AIM OF THE EXERCISE:
Copy out the lines of the data below verbatim, everything from the line containing "Click the Back Cover button" down to the line containing "[x=84, y=229]", both included.

Records from a data source
==========
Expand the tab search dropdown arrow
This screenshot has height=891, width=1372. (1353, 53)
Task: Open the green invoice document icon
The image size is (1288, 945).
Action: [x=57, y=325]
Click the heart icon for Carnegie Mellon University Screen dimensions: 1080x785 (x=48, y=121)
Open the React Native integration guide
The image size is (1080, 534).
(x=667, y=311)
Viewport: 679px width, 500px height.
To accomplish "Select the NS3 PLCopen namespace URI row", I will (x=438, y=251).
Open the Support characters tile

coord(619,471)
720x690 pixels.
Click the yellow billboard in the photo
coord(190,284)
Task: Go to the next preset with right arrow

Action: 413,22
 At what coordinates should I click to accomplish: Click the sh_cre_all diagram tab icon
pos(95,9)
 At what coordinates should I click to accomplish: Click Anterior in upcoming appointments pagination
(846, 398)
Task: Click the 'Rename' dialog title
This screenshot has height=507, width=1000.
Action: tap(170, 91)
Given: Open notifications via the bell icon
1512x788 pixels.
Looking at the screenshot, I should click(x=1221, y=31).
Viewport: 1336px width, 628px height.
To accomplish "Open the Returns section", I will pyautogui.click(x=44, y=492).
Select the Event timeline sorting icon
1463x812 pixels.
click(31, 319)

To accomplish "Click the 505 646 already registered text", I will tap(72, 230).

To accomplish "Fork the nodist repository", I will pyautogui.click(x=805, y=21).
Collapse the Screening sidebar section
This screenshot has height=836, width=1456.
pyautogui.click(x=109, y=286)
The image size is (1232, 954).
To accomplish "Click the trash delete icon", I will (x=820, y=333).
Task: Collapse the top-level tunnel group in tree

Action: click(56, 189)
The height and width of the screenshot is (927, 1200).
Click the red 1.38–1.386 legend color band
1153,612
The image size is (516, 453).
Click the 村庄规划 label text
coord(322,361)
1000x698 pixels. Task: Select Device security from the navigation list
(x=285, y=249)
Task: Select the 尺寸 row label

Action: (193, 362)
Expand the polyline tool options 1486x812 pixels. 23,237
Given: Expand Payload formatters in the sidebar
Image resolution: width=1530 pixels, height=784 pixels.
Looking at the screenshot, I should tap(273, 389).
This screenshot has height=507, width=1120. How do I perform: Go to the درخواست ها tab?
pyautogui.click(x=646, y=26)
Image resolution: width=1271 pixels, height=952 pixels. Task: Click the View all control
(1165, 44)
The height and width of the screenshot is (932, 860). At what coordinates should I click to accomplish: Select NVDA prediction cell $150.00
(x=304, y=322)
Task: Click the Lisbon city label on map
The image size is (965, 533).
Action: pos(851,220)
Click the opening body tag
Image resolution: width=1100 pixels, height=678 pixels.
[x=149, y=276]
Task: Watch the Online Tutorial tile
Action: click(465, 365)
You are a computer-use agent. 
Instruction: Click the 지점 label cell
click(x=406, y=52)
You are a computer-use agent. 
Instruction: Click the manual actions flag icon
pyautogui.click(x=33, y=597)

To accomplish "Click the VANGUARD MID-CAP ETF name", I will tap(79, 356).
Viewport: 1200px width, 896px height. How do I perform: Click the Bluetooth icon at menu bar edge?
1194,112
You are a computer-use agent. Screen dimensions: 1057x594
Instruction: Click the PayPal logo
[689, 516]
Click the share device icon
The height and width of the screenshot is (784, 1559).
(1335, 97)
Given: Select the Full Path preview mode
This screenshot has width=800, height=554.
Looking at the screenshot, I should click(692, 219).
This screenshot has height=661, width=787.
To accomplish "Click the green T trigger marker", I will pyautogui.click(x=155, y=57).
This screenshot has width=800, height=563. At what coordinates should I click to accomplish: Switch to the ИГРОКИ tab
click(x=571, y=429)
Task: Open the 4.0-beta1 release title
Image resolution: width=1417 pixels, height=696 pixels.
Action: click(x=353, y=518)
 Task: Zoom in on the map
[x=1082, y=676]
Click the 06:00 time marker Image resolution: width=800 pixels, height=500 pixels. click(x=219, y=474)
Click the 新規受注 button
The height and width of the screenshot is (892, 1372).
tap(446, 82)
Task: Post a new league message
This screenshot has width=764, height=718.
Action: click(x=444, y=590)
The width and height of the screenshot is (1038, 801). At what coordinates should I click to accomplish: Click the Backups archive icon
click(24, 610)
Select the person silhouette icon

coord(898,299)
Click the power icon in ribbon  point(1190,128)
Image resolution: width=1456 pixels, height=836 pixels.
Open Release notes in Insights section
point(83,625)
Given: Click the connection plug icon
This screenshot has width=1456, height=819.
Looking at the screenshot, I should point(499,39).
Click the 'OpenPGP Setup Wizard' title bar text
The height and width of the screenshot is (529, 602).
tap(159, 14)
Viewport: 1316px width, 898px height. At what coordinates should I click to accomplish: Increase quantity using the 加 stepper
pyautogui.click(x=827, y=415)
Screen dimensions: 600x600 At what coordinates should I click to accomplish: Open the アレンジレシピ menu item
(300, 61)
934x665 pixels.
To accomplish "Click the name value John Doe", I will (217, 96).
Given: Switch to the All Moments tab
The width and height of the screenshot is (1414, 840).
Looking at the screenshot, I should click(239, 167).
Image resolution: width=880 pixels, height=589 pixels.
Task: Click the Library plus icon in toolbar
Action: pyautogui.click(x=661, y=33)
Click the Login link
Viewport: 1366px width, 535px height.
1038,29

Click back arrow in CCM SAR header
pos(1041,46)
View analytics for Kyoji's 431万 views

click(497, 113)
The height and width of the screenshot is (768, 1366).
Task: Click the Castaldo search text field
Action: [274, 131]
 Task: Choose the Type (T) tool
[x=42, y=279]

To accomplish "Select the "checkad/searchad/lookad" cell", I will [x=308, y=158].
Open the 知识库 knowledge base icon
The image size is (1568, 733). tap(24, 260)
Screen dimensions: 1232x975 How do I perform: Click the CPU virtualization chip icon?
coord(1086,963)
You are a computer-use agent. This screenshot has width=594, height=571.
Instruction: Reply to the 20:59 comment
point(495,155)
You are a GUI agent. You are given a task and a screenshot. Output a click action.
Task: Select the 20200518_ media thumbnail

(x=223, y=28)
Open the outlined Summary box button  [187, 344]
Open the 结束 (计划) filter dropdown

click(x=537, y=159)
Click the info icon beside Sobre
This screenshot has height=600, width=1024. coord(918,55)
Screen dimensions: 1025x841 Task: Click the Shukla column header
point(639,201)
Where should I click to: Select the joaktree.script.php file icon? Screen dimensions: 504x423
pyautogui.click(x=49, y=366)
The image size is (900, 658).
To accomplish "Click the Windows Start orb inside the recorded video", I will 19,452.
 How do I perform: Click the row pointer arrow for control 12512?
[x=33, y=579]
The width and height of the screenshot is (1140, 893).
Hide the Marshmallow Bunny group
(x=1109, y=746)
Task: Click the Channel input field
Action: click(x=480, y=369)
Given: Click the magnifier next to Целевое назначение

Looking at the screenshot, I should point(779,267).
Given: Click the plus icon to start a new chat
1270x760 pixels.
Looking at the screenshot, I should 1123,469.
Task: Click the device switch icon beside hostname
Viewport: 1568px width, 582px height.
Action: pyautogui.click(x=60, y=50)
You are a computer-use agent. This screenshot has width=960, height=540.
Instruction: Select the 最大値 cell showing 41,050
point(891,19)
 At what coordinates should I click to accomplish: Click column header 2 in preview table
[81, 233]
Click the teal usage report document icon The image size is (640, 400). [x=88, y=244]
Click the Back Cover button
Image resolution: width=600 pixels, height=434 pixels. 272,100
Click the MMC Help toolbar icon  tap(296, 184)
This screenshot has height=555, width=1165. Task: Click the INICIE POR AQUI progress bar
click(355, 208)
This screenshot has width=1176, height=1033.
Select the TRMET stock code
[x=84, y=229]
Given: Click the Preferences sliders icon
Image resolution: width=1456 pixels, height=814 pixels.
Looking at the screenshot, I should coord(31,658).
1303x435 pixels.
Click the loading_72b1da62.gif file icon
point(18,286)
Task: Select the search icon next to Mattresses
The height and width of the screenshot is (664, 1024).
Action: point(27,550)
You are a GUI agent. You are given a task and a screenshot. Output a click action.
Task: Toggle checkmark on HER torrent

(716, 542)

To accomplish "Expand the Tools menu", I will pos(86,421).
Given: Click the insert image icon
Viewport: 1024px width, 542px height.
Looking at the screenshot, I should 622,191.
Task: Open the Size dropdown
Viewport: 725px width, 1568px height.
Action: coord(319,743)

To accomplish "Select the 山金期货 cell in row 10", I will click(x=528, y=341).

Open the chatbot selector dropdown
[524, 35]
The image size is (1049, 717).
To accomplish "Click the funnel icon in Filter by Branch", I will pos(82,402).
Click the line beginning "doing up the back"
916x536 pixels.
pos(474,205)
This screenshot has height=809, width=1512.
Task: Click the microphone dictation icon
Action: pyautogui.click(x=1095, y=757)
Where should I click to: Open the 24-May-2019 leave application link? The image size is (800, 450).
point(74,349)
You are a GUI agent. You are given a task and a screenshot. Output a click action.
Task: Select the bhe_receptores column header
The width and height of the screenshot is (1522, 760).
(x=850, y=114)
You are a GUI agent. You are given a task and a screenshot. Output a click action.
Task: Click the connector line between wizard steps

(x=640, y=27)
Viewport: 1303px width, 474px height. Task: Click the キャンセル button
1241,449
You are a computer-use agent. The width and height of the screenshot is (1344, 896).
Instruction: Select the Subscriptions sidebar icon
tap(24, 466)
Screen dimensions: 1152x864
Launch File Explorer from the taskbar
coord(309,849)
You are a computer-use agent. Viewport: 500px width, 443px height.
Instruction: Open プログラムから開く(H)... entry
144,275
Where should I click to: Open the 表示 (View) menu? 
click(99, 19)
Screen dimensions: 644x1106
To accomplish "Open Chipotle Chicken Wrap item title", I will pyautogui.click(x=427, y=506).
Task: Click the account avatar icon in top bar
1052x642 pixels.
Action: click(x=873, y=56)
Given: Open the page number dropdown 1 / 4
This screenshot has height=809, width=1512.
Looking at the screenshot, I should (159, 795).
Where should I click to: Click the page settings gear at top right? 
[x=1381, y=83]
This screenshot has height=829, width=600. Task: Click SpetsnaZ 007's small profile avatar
==========
TASK ANSWER:
Click the Back Cover button
Image resolution: width=600 pixels, height=434 pixels. 272,100
Click the MMC Help toolbar icon  tap(296, 184)
This screenshot has height=555, width=1165. Task: Click the INICIE POR AQUI progress bar
click(355, 208)
This screenshot has width=1176, height=1033.
Select the TRMET stock code
[x=84, y=229]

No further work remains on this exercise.